**EXERCISE AIM:**
The required output is a copy of each line in the material below that includes "computer".

**AVAILABLE RECORDS:**
Segment Open

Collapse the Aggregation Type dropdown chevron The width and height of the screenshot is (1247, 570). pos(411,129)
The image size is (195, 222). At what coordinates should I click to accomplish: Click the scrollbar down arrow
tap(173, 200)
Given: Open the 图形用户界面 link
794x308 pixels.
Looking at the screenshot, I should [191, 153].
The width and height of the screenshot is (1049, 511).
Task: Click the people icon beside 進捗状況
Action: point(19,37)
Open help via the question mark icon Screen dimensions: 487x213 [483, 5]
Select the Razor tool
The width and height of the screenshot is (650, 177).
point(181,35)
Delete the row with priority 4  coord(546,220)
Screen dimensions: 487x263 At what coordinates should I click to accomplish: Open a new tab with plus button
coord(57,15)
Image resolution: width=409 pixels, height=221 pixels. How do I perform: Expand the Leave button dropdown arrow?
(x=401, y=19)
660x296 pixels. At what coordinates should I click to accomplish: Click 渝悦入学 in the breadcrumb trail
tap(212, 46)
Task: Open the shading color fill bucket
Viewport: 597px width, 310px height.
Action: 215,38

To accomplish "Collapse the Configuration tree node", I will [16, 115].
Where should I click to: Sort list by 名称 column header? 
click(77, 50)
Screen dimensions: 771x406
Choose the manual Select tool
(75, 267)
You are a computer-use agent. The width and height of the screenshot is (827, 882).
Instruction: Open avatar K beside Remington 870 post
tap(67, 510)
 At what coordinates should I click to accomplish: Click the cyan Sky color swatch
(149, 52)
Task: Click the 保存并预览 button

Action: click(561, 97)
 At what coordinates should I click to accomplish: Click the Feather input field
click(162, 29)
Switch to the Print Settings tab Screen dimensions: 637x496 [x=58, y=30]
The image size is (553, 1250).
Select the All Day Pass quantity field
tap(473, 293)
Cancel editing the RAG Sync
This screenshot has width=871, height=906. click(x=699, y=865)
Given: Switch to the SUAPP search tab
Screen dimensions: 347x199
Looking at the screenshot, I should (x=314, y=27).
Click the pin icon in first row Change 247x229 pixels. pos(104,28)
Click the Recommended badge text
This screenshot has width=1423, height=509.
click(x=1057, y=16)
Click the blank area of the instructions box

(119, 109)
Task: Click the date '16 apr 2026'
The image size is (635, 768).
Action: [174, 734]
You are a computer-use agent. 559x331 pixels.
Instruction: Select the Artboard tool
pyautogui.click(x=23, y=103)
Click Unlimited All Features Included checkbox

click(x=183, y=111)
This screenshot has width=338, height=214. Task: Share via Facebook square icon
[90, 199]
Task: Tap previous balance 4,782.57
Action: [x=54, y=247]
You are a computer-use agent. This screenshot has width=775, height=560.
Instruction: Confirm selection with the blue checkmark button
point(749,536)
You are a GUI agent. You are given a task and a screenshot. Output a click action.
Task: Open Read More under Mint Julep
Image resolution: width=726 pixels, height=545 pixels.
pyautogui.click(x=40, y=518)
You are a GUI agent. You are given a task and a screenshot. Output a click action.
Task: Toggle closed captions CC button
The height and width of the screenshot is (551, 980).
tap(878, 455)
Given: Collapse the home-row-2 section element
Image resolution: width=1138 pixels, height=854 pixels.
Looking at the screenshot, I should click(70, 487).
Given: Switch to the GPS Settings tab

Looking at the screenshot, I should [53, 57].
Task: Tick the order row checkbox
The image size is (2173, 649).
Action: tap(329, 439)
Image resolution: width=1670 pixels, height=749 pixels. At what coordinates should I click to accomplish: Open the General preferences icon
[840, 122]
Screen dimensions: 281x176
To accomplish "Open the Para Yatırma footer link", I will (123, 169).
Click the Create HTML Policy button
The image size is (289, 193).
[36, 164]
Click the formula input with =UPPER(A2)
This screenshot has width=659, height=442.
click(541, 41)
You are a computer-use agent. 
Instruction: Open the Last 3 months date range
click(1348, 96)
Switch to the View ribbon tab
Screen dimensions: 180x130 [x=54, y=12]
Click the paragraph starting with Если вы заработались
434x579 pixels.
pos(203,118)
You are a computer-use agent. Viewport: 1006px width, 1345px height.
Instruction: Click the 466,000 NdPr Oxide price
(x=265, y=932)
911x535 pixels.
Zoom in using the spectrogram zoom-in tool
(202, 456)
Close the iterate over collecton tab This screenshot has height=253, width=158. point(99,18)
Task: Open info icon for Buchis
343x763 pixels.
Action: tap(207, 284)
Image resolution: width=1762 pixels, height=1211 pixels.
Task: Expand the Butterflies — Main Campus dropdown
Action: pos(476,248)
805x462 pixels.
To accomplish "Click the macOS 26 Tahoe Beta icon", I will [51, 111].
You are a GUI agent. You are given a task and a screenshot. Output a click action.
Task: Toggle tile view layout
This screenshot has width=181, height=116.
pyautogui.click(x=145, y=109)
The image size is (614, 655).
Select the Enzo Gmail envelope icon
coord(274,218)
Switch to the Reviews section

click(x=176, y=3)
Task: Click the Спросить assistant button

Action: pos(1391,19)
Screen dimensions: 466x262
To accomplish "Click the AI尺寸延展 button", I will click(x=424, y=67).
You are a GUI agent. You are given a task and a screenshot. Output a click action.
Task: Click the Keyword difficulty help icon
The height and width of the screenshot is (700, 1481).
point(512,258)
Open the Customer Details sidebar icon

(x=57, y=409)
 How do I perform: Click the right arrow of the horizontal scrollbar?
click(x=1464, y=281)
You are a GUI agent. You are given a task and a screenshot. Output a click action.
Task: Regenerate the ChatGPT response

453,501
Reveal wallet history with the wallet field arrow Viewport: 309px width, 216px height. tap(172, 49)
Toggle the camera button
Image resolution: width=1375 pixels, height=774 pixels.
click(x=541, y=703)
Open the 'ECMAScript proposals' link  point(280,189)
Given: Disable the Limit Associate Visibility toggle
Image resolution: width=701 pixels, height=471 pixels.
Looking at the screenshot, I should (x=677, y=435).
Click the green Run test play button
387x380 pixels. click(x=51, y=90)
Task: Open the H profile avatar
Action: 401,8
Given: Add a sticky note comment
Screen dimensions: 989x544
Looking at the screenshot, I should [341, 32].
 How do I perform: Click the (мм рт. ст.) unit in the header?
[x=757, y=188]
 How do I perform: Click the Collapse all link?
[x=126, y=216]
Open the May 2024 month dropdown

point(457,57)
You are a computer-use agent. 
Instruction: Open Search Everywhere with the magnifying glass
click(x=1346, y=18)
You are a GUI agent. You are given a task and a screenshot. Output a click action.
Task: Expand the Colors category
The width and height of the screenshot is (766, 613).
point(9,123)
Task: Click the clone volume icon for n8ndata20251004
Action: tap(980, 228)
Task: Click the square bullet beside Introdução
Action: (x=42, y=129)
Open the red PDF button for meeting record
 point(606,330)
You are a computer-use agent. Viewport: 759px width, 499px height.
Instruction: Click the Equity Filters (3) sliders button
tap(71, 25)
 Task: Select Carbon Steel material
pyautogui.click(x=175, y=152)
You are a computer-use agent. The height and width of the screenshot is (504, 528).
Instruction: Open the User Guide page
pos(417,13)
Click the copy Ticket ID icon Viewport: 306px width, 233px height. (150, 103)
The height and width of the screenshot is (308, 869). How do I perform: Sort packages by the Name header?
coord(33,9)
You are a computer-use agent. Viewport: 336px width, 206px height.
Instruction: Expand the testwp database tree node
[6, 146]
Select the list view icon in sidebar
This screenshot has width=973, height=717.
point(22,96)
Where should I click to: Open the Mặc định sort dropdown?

Segment Closed

**EXERCISE OUTPUT:**
You are a computer-use agent. The width and height of the screenshot is (827, 882).
You are a computer-use agent. 559x331 pixels.
You are a computer-use agent. This screenshot has width=775, height=560.
You are a computer-use agent. 
You are a computer-use agent. Viewport: 1006px width, 1345px height.
You are a computer-use agent. 
You are a computer-use agent. Viewport: 759px width, 499px height.
You are a computer-use agent. The height and width of the screenshot is (504, 528).
You are a computer-use agent. Viewport: 336px width, 206px height.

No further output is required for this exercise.